Сеня оказался в Волгограде. Тут и там ползали слухи, что дивизию могут перебросить в Чечню. Но руководство молчало, и Сеня решил ни о чем родным не сообщать. Переполошатся почем зря. Машка учебу забросит. Пусть живут спокойно.
***
До Нового года оставалось две недели, и он мечтал об отпуске. Обещали ведь отпустить за хорошую службу. Сеня представлял, как вернувшись, стиснет Машу в объятиях, расцелует маму и пожмет сухую руку отца.

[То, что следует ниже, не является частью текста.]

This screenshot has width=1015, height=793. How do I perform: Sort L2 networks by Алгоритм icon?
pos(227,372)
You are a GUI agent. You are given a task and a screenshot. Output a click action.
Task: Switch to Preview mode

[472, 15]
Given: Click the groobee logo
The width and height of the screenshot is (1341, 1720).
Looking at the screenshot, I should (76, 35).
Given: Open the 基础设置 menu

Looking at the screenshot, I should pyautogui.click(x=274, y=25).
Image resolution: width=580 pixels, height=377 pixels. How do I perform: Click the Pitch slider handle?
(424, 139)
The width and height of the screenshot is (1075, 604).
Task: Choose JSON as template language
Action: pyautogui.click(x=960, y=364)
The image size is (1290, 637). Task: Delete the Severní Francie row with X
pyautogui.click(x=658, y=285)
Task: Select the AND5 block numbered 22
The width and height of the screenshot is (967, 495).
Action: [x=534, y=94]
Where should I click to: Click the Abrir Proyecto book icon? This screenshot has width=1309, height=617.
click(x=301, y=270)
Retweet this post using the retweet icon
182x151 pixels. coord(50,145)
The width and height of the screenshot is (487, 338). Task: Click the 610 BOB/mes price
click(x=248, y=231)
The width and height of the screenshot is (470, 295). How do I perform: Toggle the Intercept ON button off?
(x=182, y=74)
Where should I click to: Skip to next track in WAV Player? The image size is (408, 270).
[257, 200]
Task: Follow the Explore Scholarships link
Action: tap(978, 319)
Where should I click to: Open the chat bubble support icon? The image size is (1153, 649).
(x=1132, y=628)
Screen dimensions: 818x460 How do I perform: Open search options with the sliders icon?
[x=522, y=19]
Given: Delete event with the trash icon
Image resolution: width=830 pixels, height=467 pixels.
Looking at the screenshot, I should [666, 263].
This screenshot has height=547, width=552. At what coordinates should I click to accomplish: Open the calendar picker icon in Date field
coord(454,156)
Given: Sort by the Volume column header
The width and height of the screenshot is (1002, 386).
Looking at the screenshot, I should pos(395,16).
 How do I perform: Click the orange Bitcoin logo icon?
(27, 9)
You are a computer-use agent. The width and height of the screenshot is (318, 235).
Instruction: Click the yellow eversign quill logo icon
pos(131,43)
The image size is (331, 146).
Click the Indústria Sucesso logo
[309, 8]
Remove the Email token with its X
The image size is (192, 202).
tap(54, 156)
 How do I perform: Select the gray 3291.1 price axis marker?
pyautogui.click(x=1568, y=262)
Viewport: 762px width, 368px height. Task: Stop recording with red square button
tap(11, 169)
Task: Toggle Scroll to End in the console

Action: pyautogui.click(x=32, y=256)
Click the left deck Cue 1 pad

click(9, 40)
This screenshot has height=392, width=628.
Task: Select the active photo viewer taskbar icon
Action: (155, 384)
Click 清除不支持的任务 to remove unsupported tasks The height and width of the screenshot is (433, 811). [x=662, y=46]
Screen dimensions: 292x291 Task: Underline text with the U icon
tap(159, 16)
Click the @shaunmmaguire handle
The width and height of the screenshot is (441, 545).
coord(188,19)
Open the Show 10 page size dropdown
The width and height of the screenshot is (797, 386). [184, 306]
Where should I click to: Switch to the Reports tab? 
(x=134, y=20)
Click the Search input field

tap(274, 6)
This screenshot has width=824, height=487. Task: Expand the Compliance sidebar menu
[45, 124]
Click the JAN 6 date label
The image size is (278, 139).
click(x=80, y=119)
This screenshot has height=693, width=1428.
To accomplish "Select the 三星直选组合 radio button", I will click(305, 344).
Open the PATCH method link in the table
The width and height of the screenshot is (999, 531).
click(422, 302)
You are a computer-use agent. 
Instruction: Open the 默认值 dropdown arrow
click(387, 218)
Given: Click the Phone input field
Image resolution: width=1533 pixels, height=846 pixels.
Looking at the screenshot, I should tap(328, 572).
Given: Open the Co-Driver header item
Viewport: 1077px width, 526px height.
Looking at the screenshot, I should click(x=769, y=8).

Никаких дискотек. Никаких гостей. Только родные люди. Наконец, он понял, почему этот праздник называют семейным.
И вдруг, приказ: начинать погрузку в эшелоны!
Парни тряслись в вагонах целые сутки. А потом жили в каком-то заброшенном пионерском лагере. Прошла неделя тишины и неизвестности. Ребята ругались и злились: никто толком ничего не говорит, жрать нормально не дают. Кинули сухие пайки – радуйтесь! Сеня понял, что его мечта увидеть семью накрылась медным тазом.
В то самое время, когда Наталья варила на холодец говяжьи хвосты, а Маша крошила соленые огурцы для оливье, колонна с войсками двинулась в сторону Грозного.